ASSIGNED TASK
Transcribe every record below word for word.

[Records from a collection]

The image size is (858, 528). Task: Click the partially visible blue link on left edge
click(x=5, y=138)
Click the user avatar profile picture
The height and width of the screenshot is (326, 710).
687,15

REPLY TO THE EXERCISE
The image size is (858, 528). Task: Click the partially visible blue link on left edge
click(x=5, y=138)
Click the user avatar profile picture
The height and width of the screenshot is (326, 710).
687,15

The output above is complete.